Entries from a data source
■ ■ ■
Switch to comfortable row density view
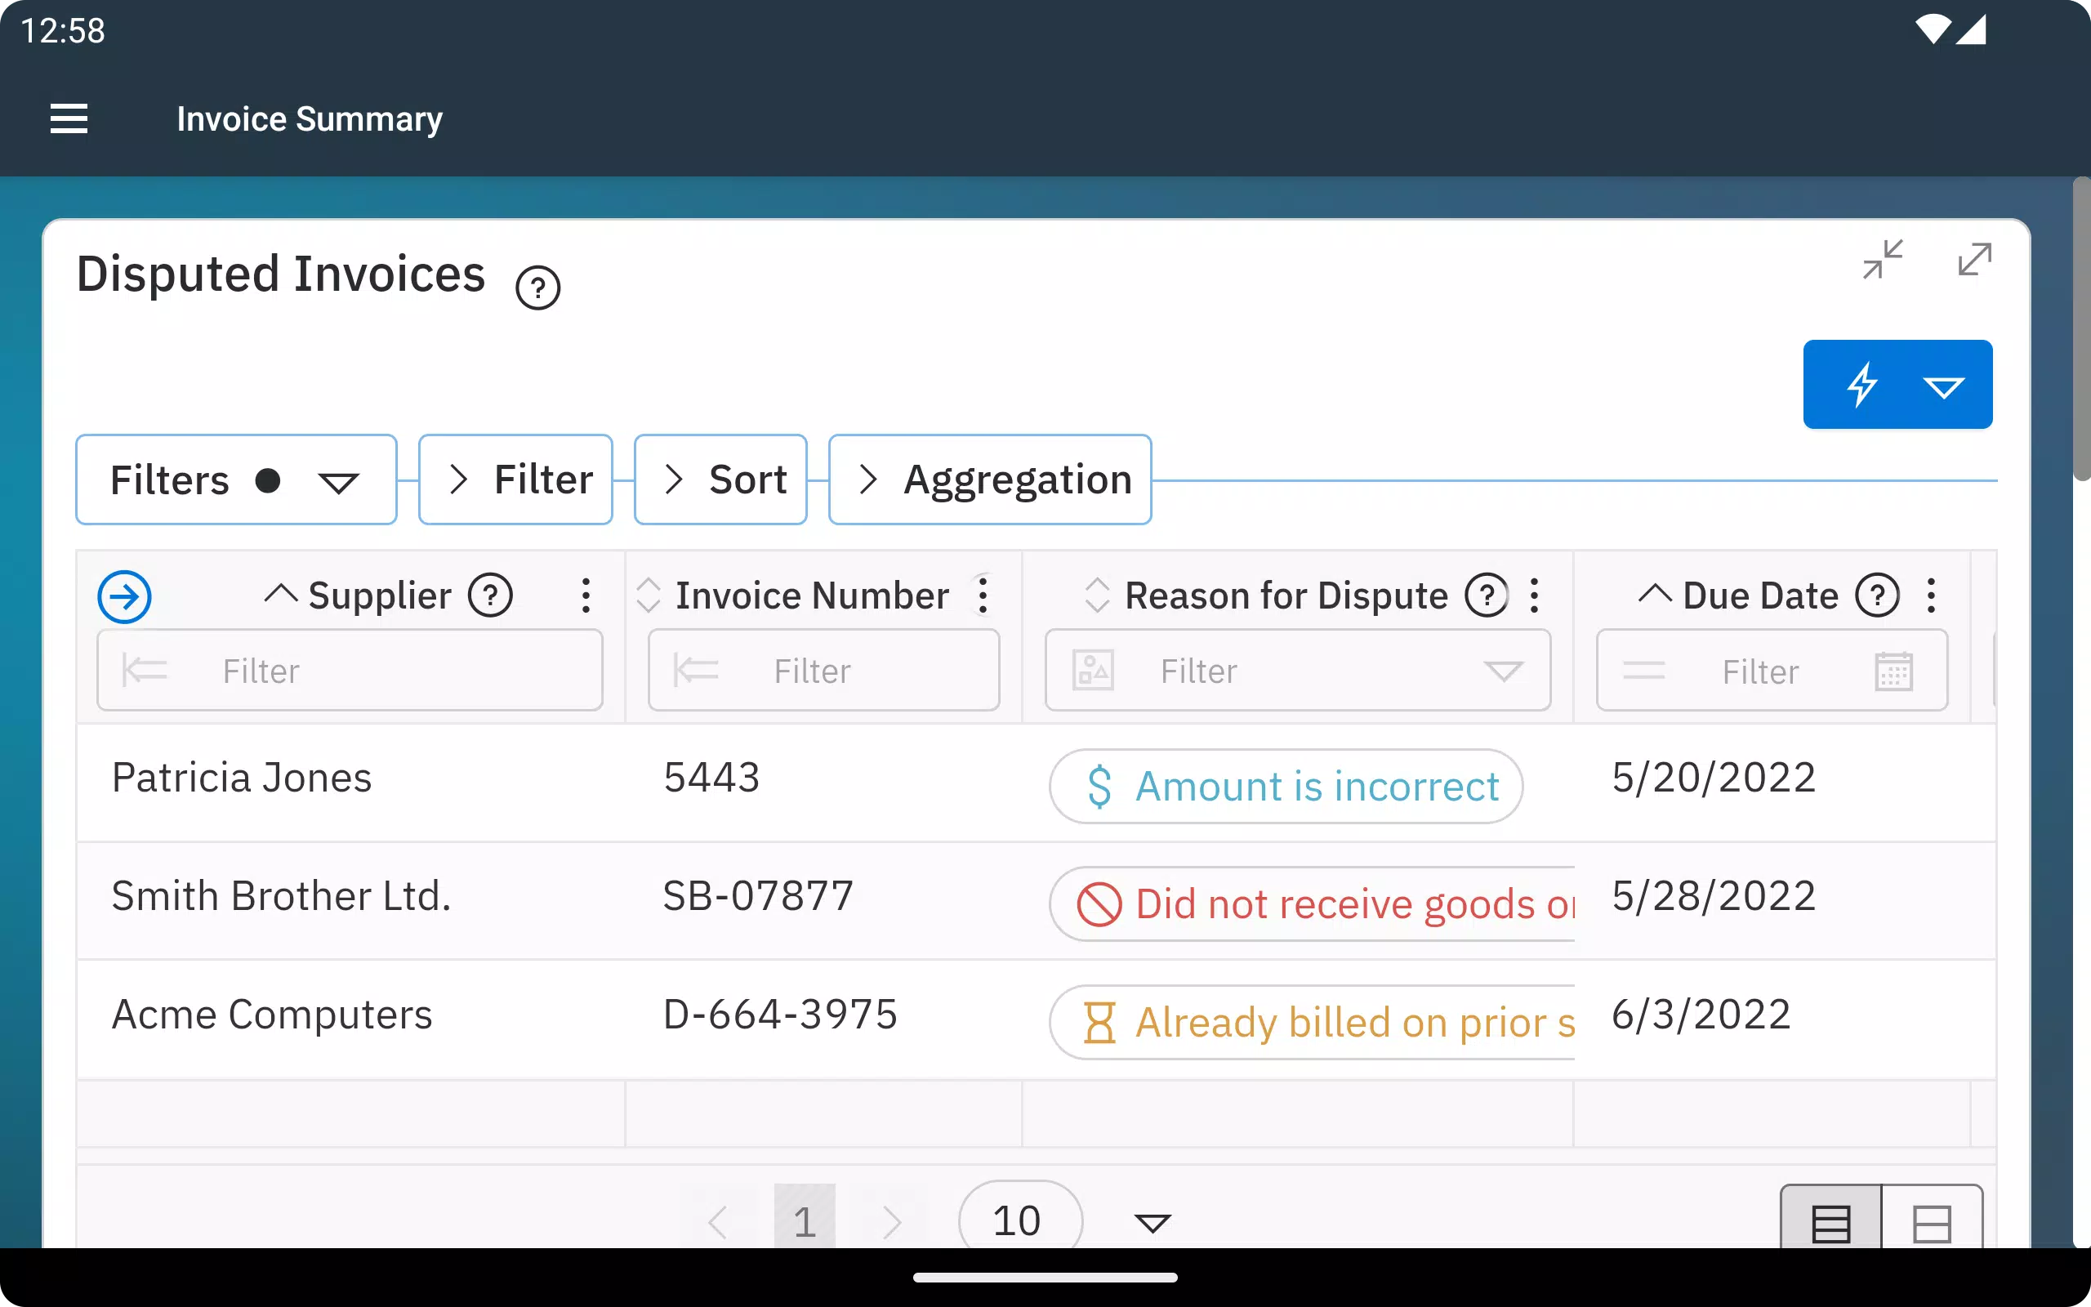1931,1222
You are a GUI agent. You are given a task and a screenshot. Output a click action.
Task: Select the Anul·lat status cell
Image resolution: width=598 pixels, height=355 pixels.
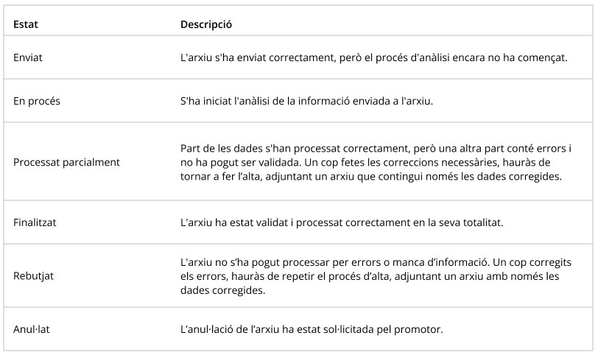point(32,328)
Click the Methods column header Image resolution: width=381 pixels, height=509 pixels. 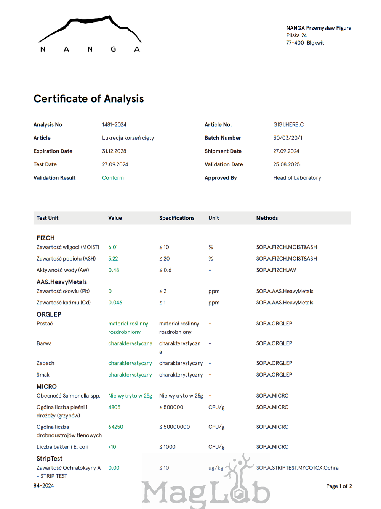pos(267,218)
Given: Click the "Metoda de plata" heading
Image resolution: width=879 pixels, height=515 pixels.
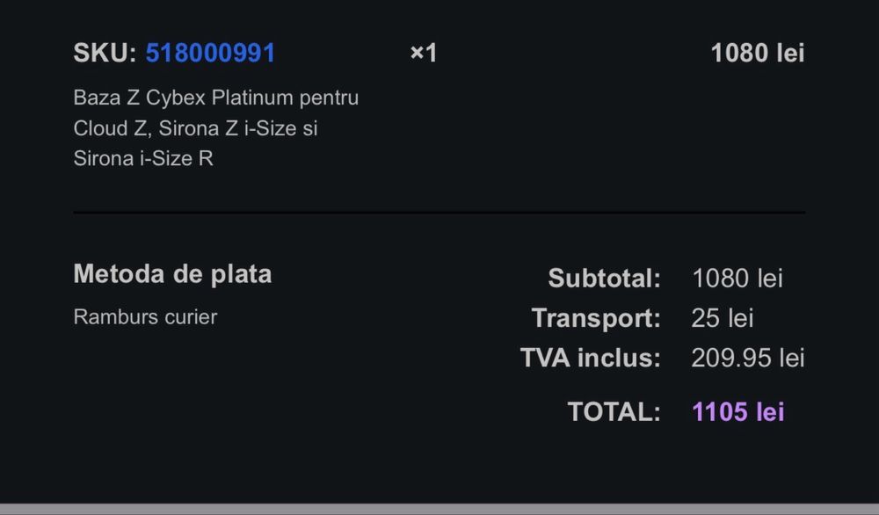Looking at the screenshot, I should (172, 274).
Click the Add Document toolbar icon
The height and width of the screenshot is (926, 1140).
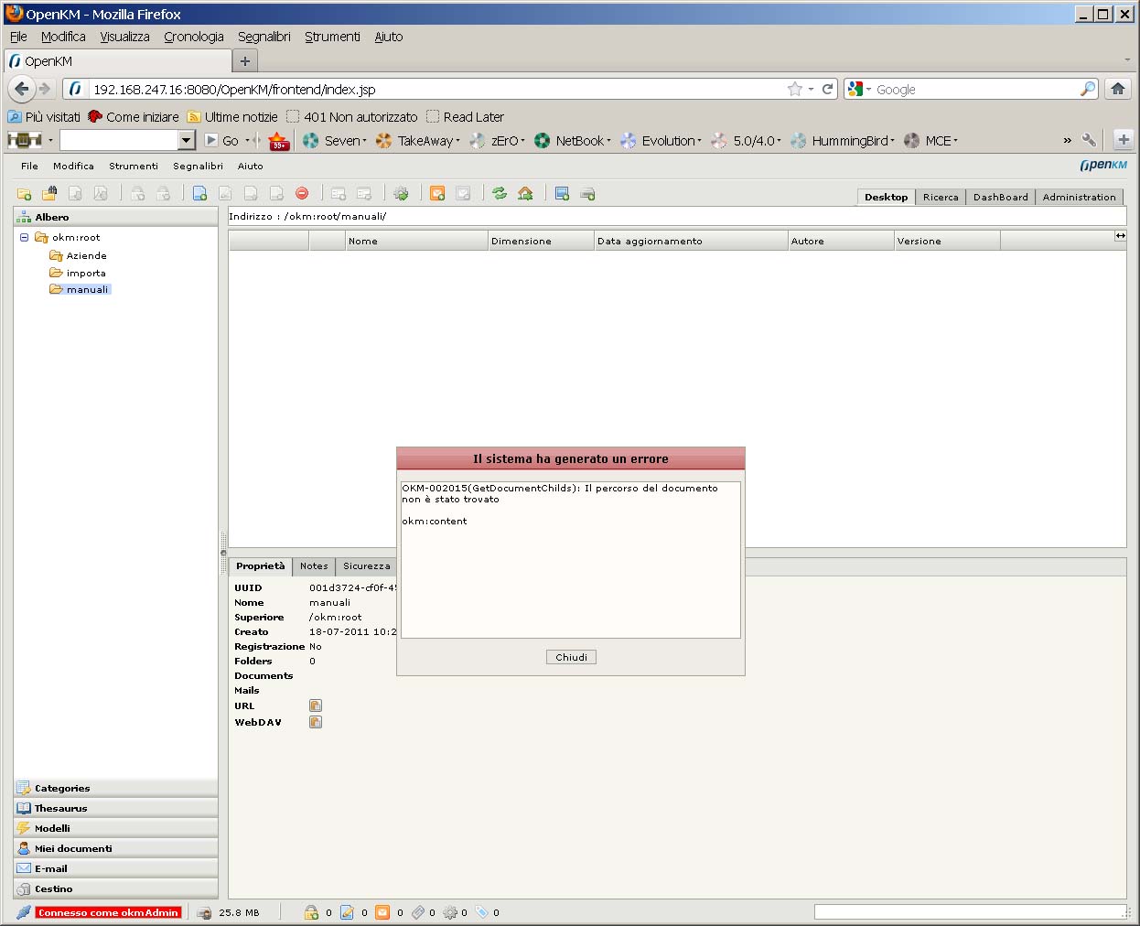[199, 193]
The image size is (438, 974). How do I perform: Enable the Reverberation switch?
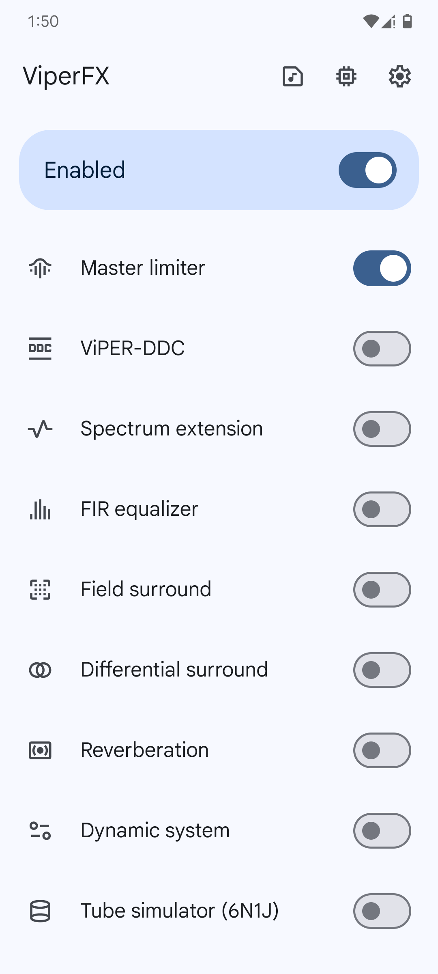click(x=382, y=750)
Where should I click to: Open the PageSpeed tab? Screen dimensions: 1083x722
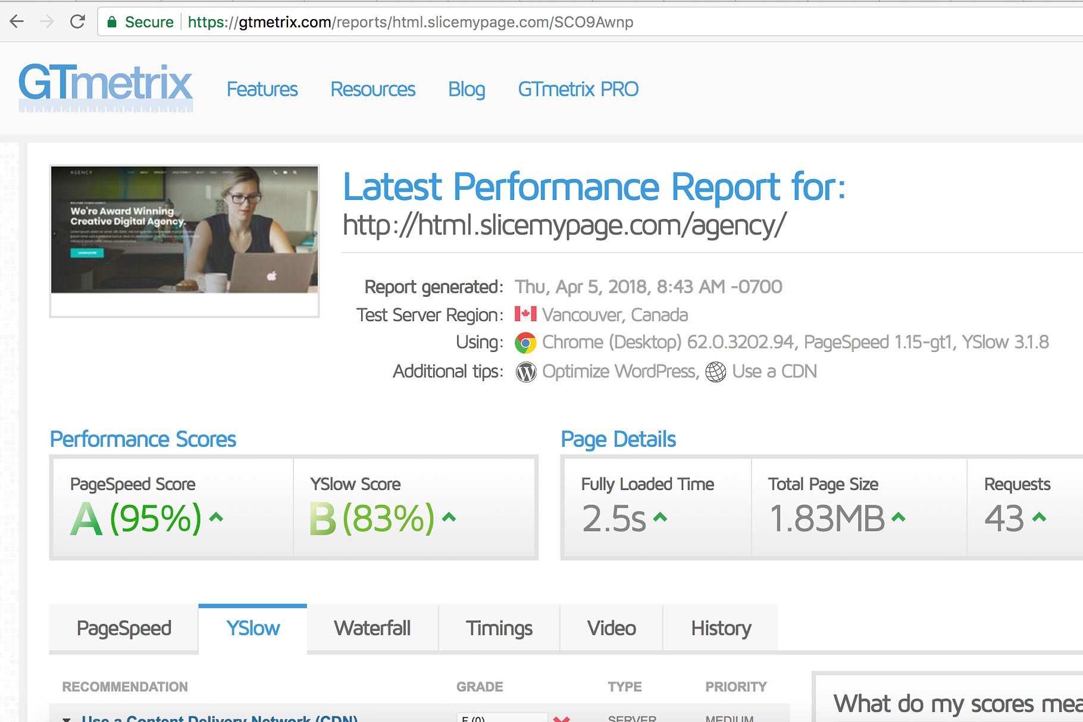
■ ■ ■
Reproduce verbatim the entries above from the line containing "Click the Add Document toolbar icon" through the last entry, leaving out the pictures.

**TASK ANSWER:**
Click the Add Document toolbar icon
The height and width of the screenshot is (926, 1140).
[199, 193]
The image size is (438, 974). How do I perform: Enable the Reverberation switch?
click(x=382, y=750)
Where should I click to: Open the PageSpeed tab? Screen dimensions: 1083x722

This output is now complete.